» **Texte de la page**:
↓

Terreur des « penseurs » de l’école, Jean-Paul Brighelli publiait en août 2005 aux éditions Gawsewich La fabrique du Crétin, état des lieux plutôt catastrophiste de l’école qui avait alors fait couler beaucoup d’encre. Ce normalien agrégé de lettres, qui enseigna partout où il y a élève qui vive, n’y allait pas avec le dos de la cuillère pour dénoncer les incompétences qui selon lui avaient mené l’école à sa perte…
Il fut suivi en avril 2006 de A Bonne école, en quelque sorte le tome 2, où apparaissaient déjà des propositions très concrètes pour redresser la barre. Un dernier opus de cette trilogie baptisée Fin de Récré, un livre de propositions très détaillées, de la maternelle à l’université. Nous avons rencontré celui par qui le scandale arriva et auquel se sont aujourd’hui ralliés bon nombre de ceux qui veulent changer l’école.Côté Mômes : Dans La fabrique du crétin, vous expliquez pourquoi et comment selon vous les pouvoirs publics, depuis les années 70, ont volontairement « orchestré la baisse de niveau » de l’école pour « assujettir les consciences ». Vous précisez que l’échec scolaire n’est pas un échec du système mais sa « raison ultime ». Qui sont les vrais coupables de ce crime en réunion que vous décrivez ? Les gouvernements successifs ?

↑

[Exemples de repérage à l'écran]
↓

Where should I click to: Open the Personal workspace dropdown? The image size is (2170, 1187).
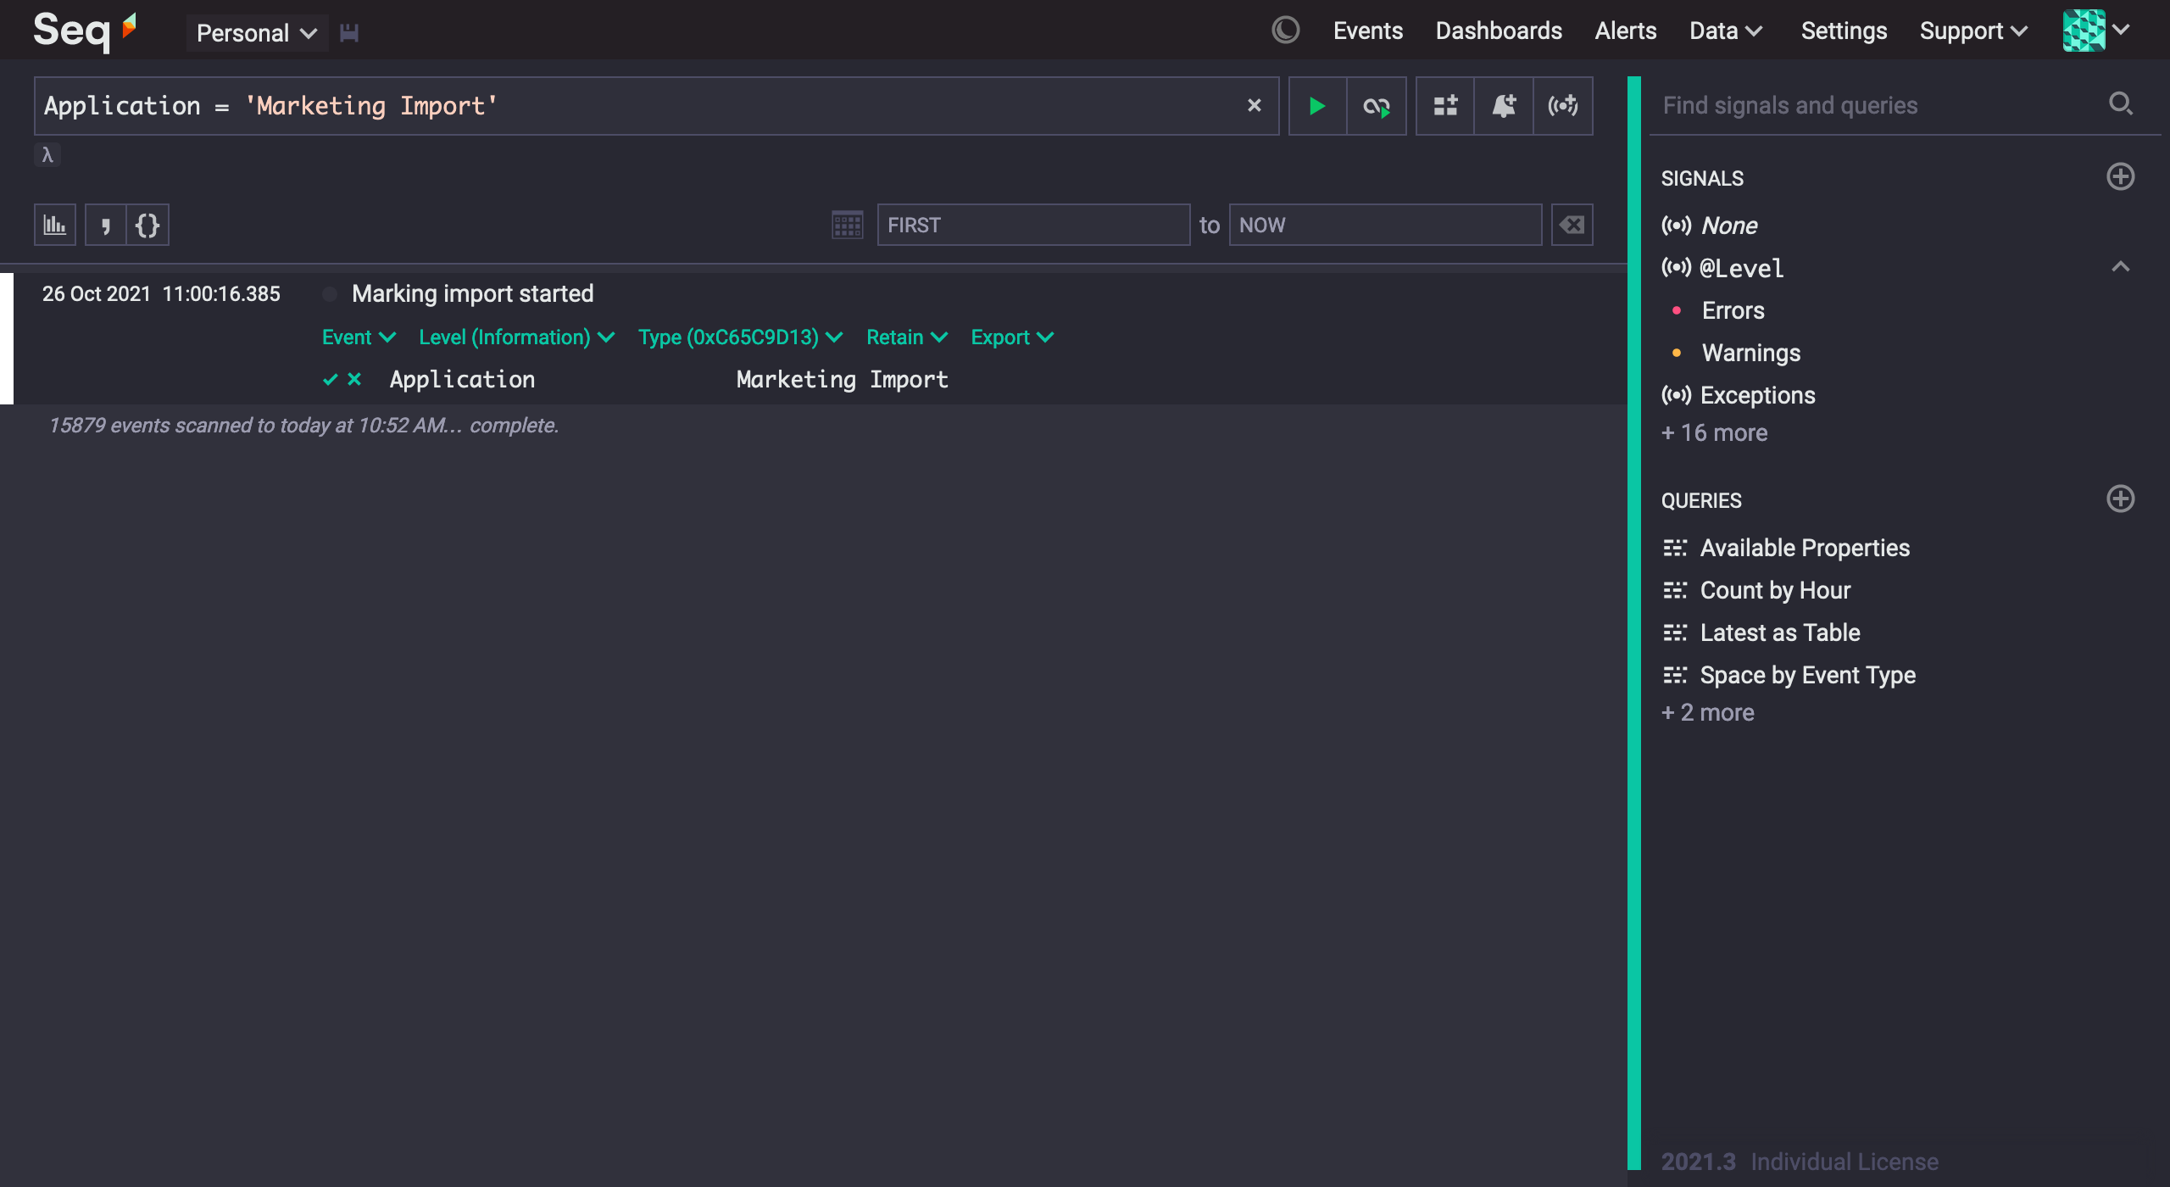(x=256, y=33)
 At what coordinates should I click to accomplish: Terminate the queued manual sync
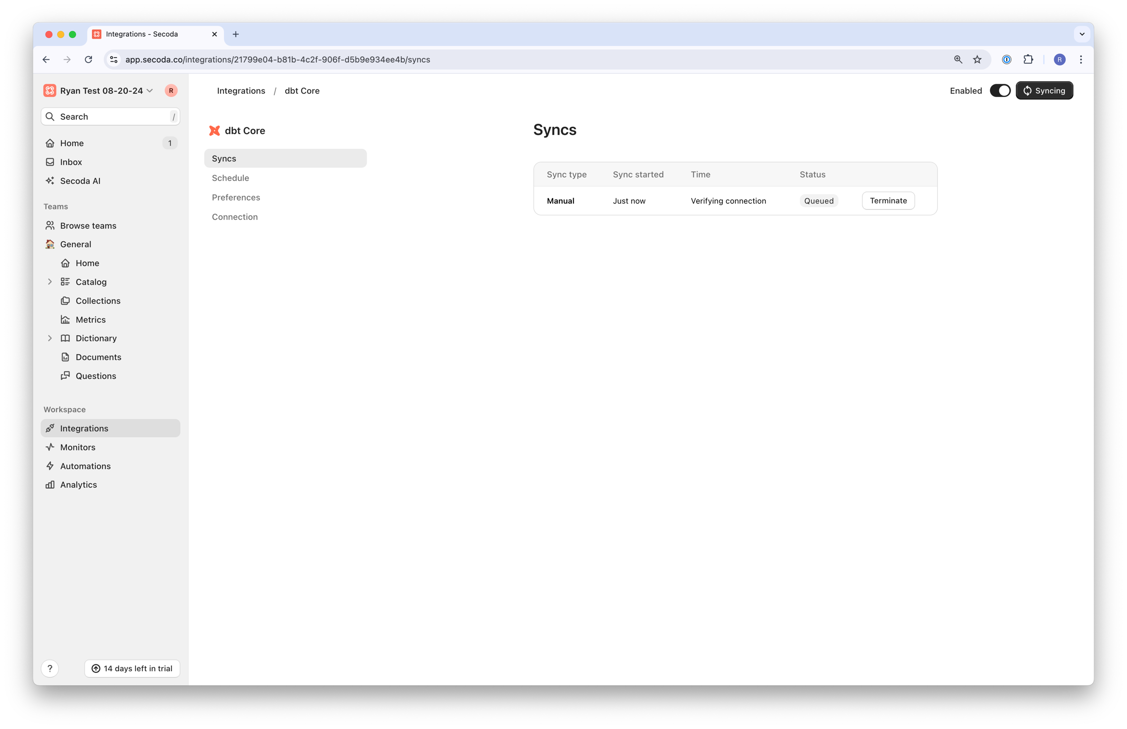(x=888, y=201)
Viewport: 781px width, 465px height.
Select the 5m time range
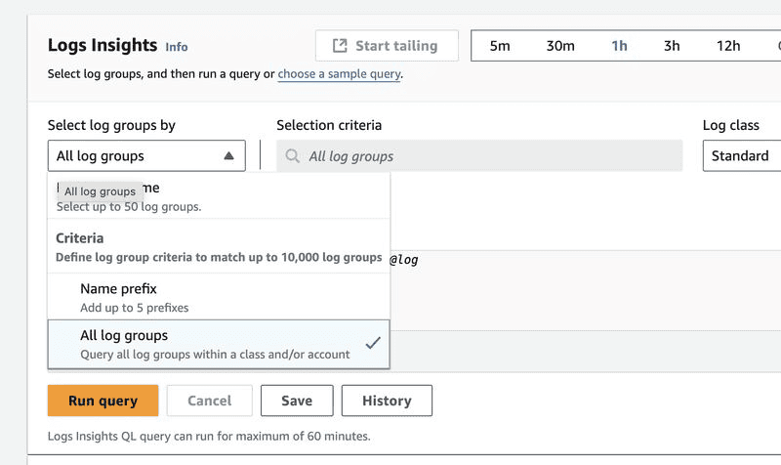point(500,46)
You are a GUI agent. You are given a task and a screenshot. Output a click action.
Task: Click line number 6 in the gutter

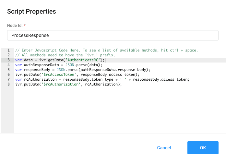point(8,75)
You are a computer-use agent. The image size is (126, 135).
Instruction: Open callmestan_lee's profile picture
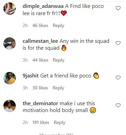(10, 44)
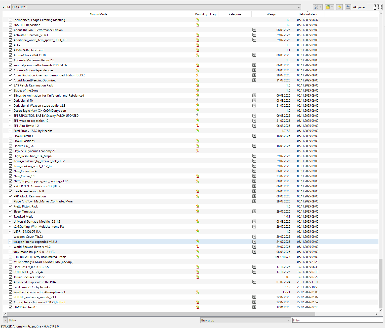Viewport: 385px width, 328px height.
Task: Click the horizontal scrollbar under the mod list
Action: tap(161, 314)
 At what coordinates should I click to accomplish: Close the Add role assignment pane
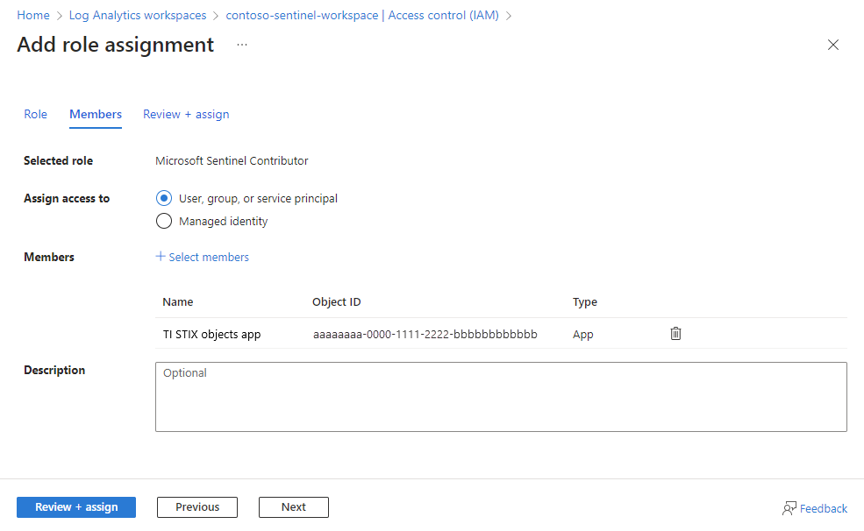832,45
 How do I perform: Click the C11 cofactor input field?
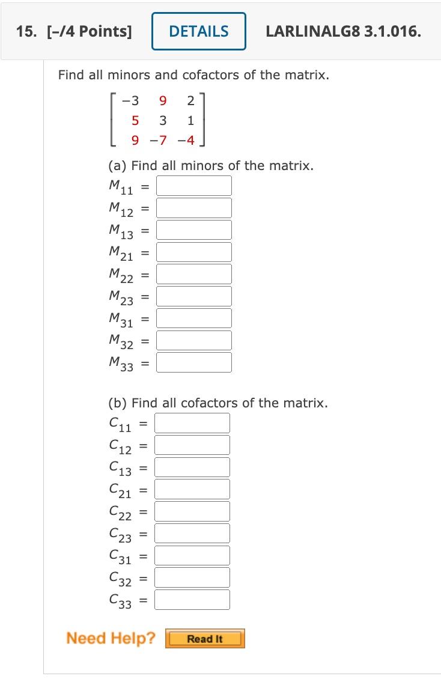point(192,422)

↑

» **Consignes**:
1. Indiquez si chacune des affirmations suivantes concorde avec le texte de la page. Répondez par oui ou par non, en citant à l'identique les mots du texte qui tranchent : (a) La fabrique du Crétin a paru en août 2005 ; (b) A Bonne école a paru en 2007 ; (c) Jean-Paul Brighelli est agrégé de mathématiques.
2. D'après le texte de la page, chez quel éditeur La fabrique du Crétin a-t-il paru ?

» **Réponses dans l'ordre**:
1.
(a) Oui : « Jean-Paul Brighelli publiait en août 2005 aux éditions Gawsewich La fabrique du Crétin ».
(b) Non : « Il fut suivi en avril 2006 de A Bonne école ».
(c) Non : « Ce normalien agrégé de lettres ».

2. Aux éditions Gawsewich.